Transcribe, word for word and with nothing extra, the line containing "Статьи (392, 64)" and each line that comes after it in the entries.

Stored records
Content starts
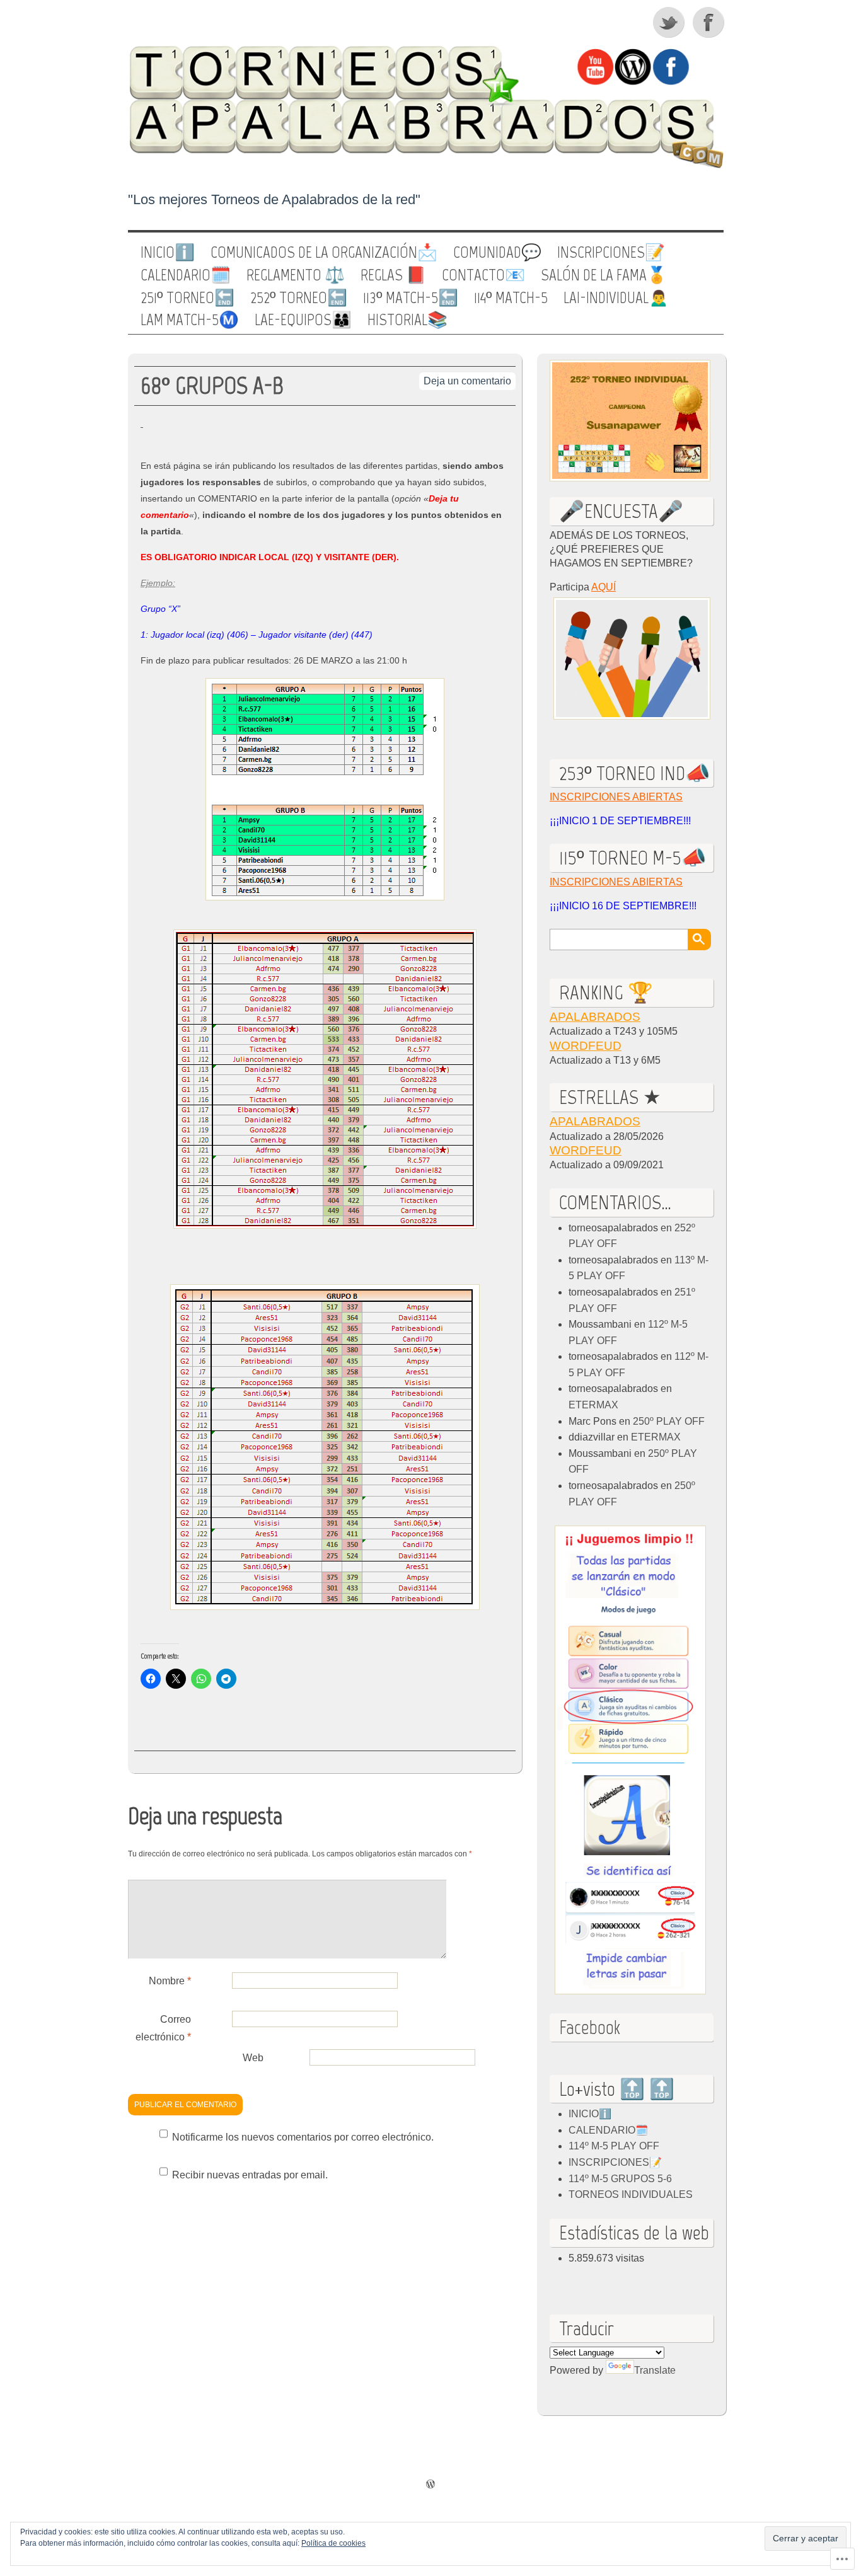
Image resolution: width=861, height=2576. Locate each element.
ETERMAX (593, 1405)
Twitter (669, 22)
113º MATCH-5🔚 (410, 298)
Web (253, 2057)
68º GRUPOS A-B (212, 385)
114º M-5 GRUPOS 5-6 (620, 2178)
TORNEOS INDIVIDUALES (631, 2194)
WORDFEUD (585, 1045)
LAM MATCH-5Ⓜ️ (190, 320)
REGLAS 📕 (393, 275)
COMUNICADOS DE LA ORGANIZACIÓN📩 (324, 252)
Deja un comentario (467, 381)
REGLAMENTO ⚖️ (295, 275)
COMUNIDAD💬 (497, 252)
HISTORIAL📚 (407, 320)
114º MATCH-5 (511, 298)
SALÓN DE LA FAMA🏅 (604, 275)
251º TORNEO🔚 (187, 298)
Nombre (170, 1980)
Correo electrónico (163, 2028)
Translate (655, 2370)
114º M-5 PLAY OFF (614, 2146)
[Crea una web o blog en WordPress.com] (430, 2485)
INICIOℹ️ (168, 252)
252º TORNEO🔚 (298, 298)
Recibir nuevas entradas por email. (250, 2175)
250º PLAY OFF (669, 1421)
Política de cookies (333, 2543)
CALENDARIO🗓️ (186, 275)
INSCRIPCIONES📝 (611, 252)
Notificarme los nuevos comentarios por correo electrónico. (303, 2137)
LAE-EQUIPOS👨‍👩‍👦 (303, 320)
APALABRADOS (595, 1016)
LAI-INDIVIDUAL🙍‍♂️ (616, 298)
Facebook (710, 22)
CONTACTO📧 (483, 275)
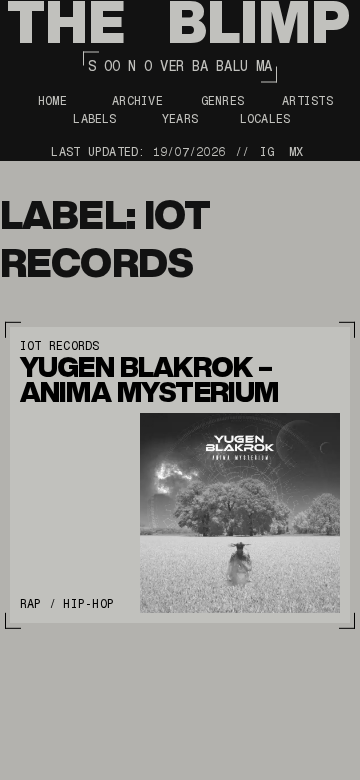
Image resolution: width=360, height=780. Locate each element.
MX (296, 152)
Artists (307, 101)
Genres (222, 101)
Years (180, 119)
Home (52, 101)
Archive (137, 101)
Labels (94, 119)
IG (267, 152)
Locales (265, 119)
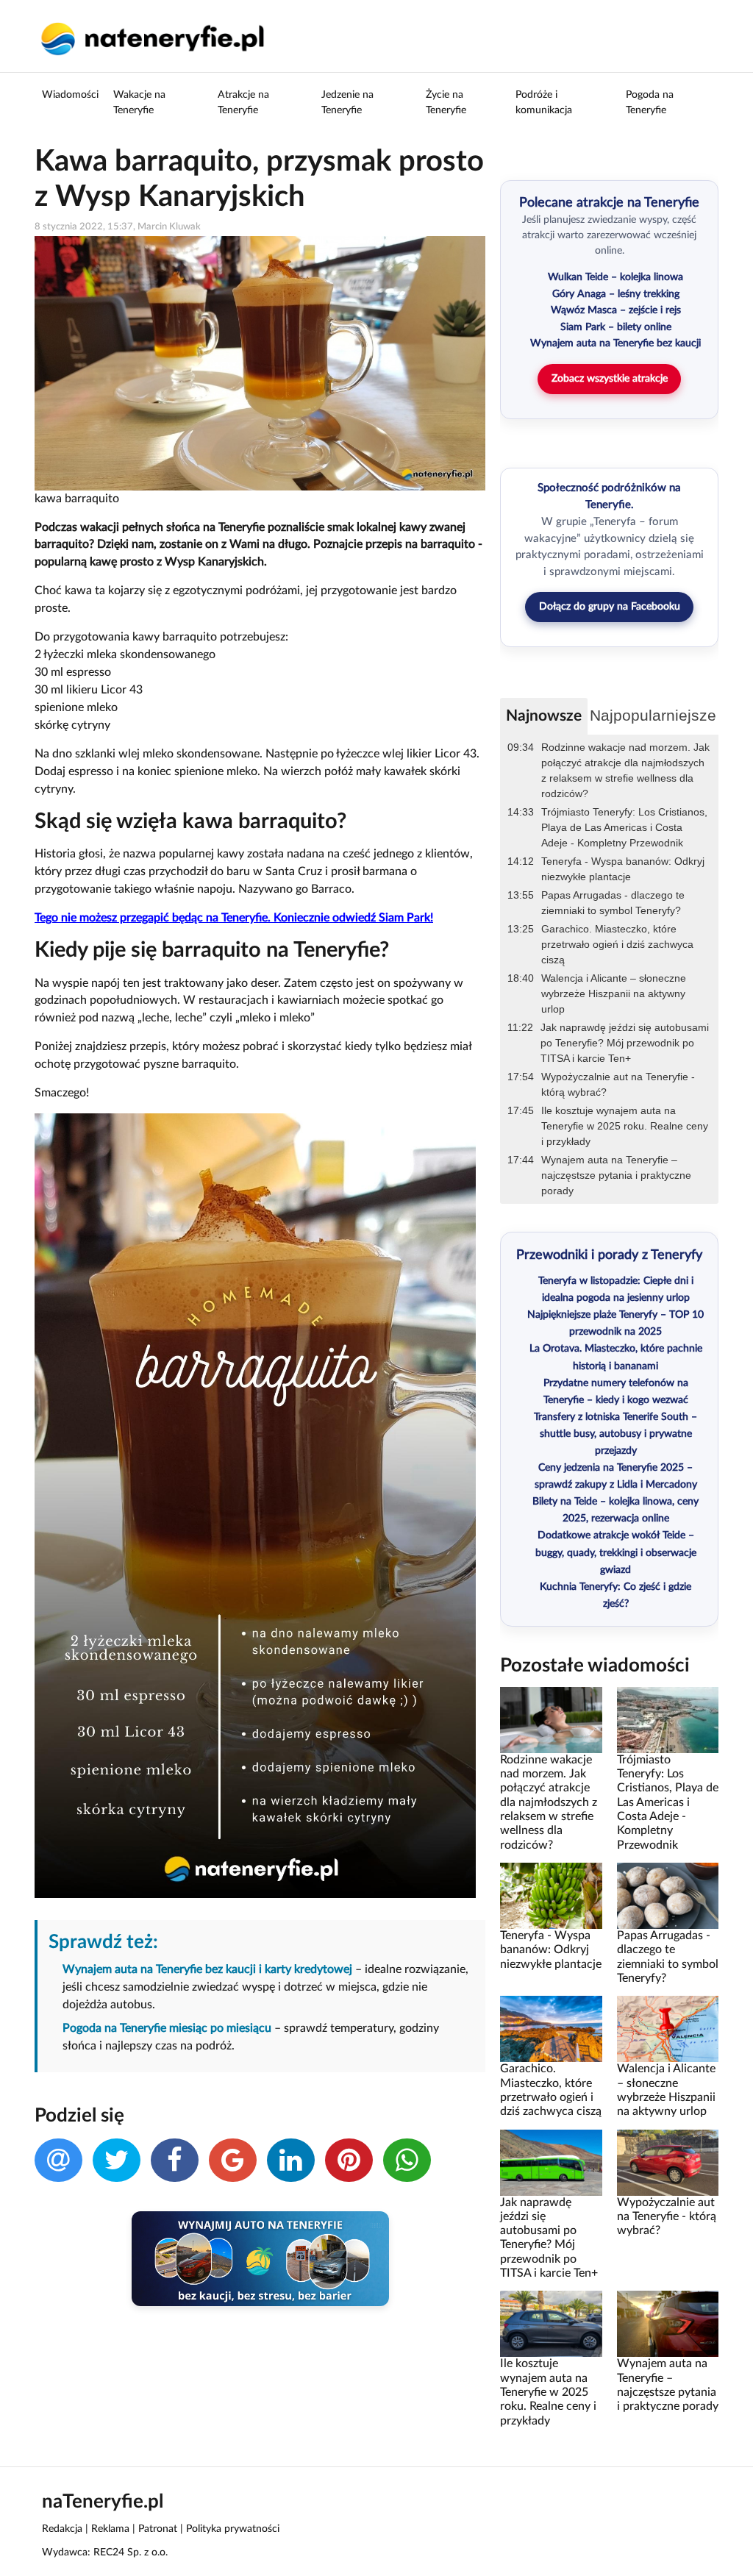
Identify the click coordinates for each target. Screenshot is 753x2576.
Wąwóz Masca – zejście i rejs (616, 310)
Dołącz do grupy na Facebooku (609, 607)
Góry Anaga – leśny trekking (615, 294)
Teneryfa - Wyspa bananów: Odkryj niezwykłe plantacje (622, 868)
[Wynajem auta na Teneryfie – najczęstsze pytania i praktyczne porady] (667, 2324)
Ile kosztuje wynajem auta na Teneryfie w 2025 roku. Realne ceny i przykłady (624, 1126)
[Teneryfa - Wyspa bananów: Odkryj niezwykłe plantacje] (551, 1896)
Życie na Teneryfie (446, 102)
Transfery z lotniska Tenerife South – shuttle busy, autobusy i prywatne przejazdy (615, 1434)
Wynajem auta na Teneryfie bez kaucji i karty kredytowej (207, 1969)
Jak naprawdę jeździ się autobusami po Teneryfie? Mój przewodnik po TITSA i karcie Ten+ (624, 1042)
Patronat (157, 2529)
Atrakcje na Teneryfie (243, 102)
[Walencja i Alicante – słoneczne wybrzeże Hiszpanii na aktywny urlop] (667, 2029)
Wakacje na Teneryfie (139, 102)
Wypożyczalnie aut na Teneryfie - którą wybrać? (618, 1084)
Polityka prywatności (232, 2529)
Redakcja (62, 2529)
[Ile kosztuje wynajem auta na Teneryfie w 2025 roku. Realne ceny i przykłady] (551, 2324)
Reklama (110, 2529)
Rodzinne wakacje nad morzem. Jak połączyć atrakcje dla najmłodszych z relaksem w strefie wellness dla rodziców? (625, 770)
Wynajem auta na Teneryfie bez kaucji (615, 343)
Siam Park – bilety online (615, 327)
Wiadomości (70, 95)
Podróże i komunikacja (543, 102)
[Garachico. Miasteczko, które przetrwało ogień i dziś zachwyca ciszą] (551, 2029)
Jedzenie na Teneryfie (347, 102)
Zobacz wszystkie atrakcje (610, 379)
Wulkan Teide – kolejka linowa (615, 277)
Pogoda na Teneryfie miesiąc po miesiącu (167, 2028)
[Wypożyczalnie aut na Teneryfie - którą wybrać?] (667, 2162)
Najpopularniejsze (653, 715)
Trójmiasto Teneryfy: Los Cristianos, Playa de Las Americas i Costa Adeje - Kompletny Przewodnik (624, 827)
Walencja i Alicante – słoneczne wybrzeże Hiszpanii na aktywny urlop (613, 993)
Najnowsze (544, 716)
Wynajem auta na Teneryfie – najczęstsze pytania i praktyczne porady (616, 1175)
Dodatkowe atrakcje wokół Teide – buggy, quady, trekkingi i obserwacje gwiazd (615, 1552)
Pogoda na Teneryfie (650, 102)
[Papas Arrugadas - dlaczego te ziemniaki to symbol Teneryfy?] (667, 1896)
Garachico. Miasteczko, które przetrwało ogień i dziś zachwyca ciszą (617, 944)
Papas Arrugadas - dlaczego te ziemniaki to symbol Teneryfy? (613, 902)
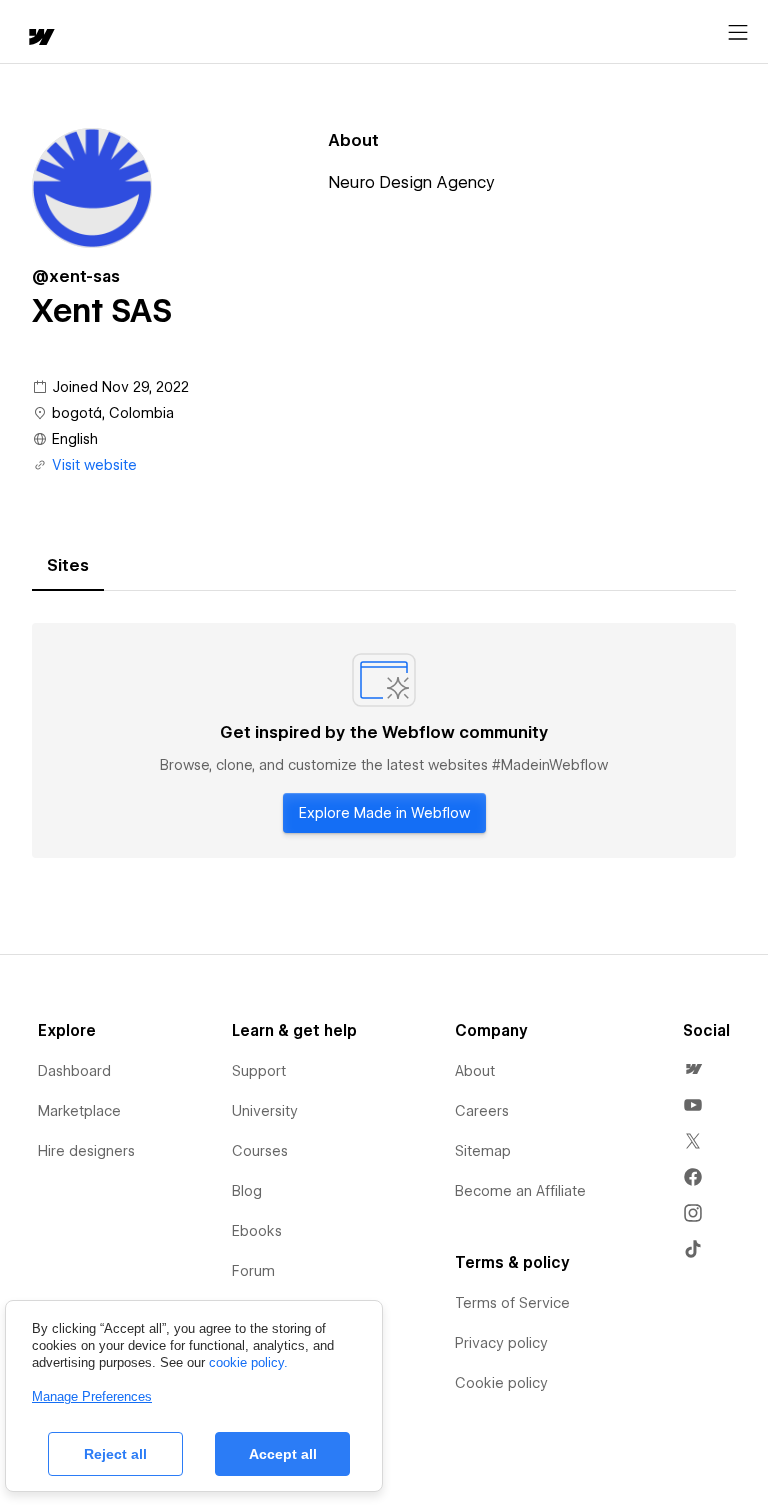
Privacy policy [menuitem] (501, 1343)
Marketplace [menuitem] (79, 1111)
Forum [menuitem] (253, 1271)
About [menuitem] (475, 1071)
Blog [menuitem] (247, 1191)
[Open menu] (738, 33)
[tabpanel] (384, 741)
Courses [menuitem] (260, 1151)
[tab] (68, 566)
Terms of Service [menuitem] (512, 1303)
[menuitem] (693, 1069)
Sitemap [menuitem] (483, 1151)
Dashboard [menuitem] (74, 1071)
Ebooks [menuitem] (257, 1231)
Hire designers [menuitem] (86, 1151)
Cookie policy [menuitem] (501, 1383)
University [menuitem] (265, 1111)
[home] (40, 38)
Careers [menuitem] (482, 1111)
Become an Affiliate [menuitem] (520, 1191)
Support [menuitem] (259, 1071)
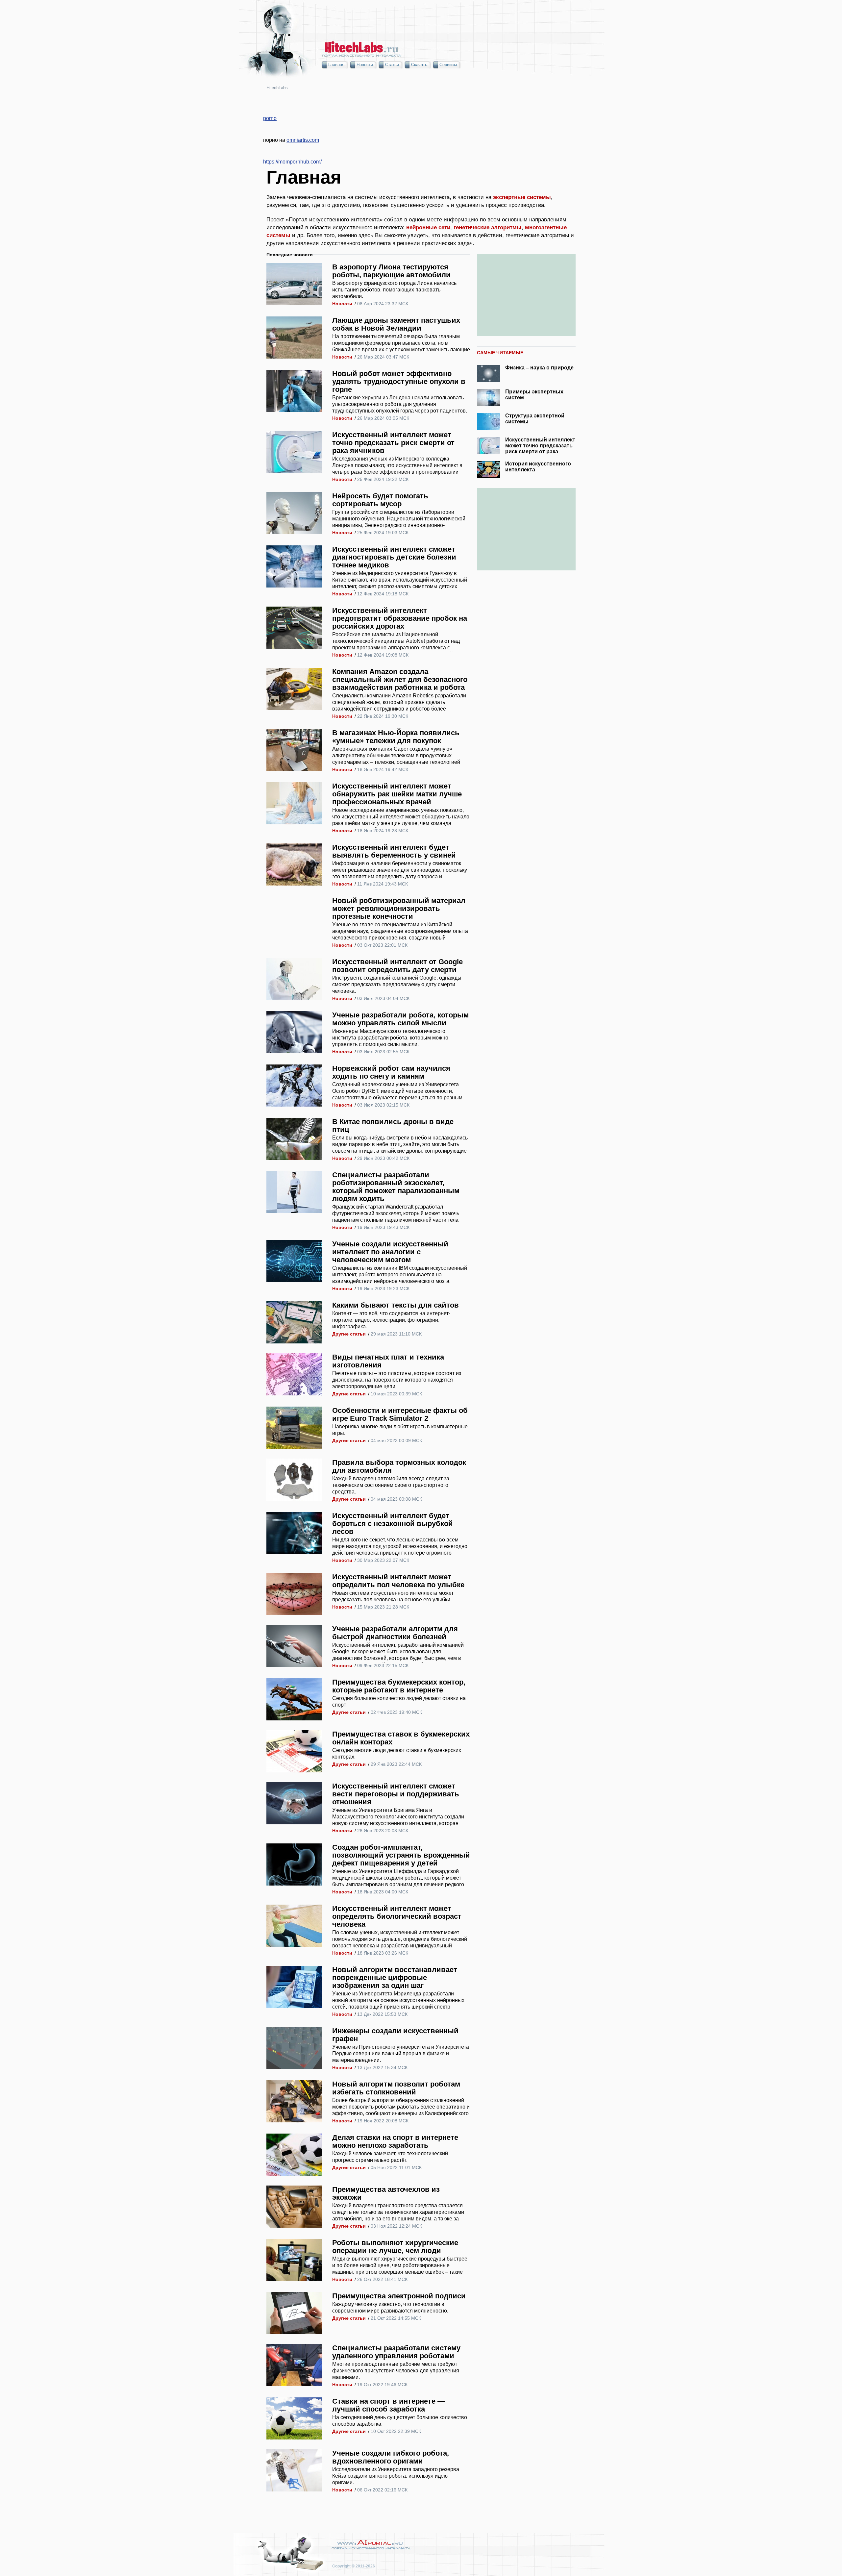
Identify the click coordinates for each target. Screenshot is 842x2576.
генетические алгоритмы (488, 227)
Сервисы (448, 64)
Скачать (419, 64)
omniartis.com (302, 140)
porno (270, 118)
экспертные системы (522, 197)
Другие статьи (349, 1334)
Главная (336, 64)
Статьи (392, 64)
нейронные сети (428, 227)
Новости (365, 64)
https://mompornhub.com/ (292, 161)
Content ends
- Reply to the exercise:
Статьи (392, 64)
нейронные сети (428, 227)
Новости (365, 64)
https://mompornhub.com/ (292, 161)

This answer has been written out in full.